West Michigan fared well. Two of the five large acute care systems recognized as leaders in IT adoption are represented in Grand Rapids: Spectrum Health and Trinity Health, parent organization to Saint Mary’s Health Care. Likewise, two of the five smaller acute care IT leaders are also in West Michigan: Pine Rest Christian Mental Health Services and HollandCommunityHospital

The study also inventoried the IT capabilities of ambulatory facilities. Among the 15 leading ambulatory health centers, seven are in West Michigan

Although Metro Health is developing a comprehensive electronic record system in its ambulatory centers and its new hospital facility in Wyoming, it was not listed among the top health systems for their adoption of IT programs.

In addition to highlighting the organizations that are ahead of the curve, the inventory also shows areas in need of improvement. While many Michigan health care providers are making advances in their own individual IT capabilities, the study shows that the ability of those systems to “talk to each other” is lacking.

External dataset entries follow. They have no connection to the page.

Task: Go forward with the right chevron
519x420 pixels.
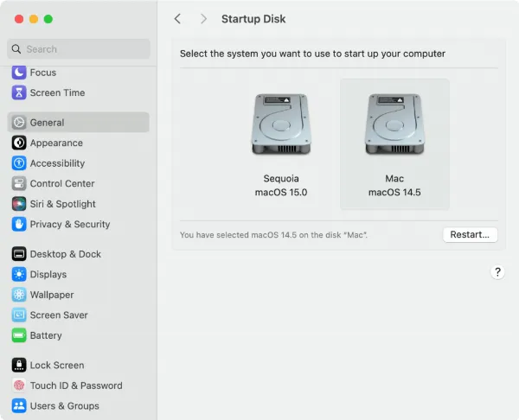Action: pyautogui.click(x=203, y=18)
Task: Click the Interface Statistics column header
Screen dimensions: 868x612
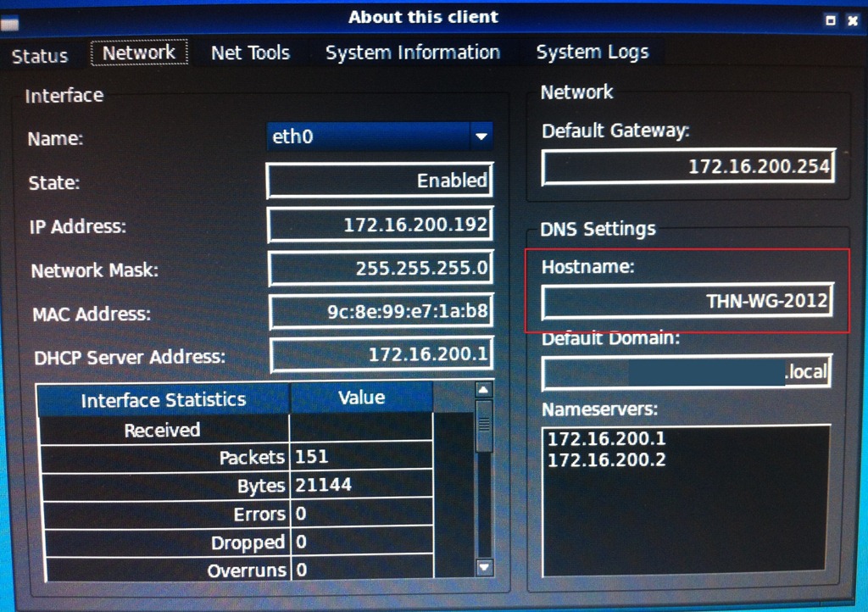Action: (163, 399)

“As hospitals and health systems invest in necessary improvements, it is imperative that we move toward common standards that prevent costly redundancies,” Spencer C. Johnson, president of the Michigan Health and Hospital Association, said in a statement. “Key to this is sharing of health care information and the interoperability of electronic health records.”

The inability of the systems to communicate and interoperate has less to do with the decisions made by the health systems, and more to do with regulation. There is currently not a single government- or industry-mandated standard for electronic health records, as there is for other information technology such as cellphones or Wi-Fi networks.

The study identified numerous barriers to the implementation of universal electronic health records. The inventory shows varying computer systems, “a mix of nonstandard data elements,” inconsistencies in vocabulary and terminology, a need for greater participation by pharmacies, and the lack of a method of identifying patients without compromising security or violating privacy laws.

Blue Cross Blue Shield of Michigan said the results of the inventory will be used by Michigan Health Information Network and CyberMichigan, two organizations currently working on building a statewide, interoperable health care IT network.

It is critical that we invest in systems that interrelate,” said Dennis Paradis, a representative of the Partnership for Michigan’s Health. “This inventory can help us identify some common directions to go in the future.”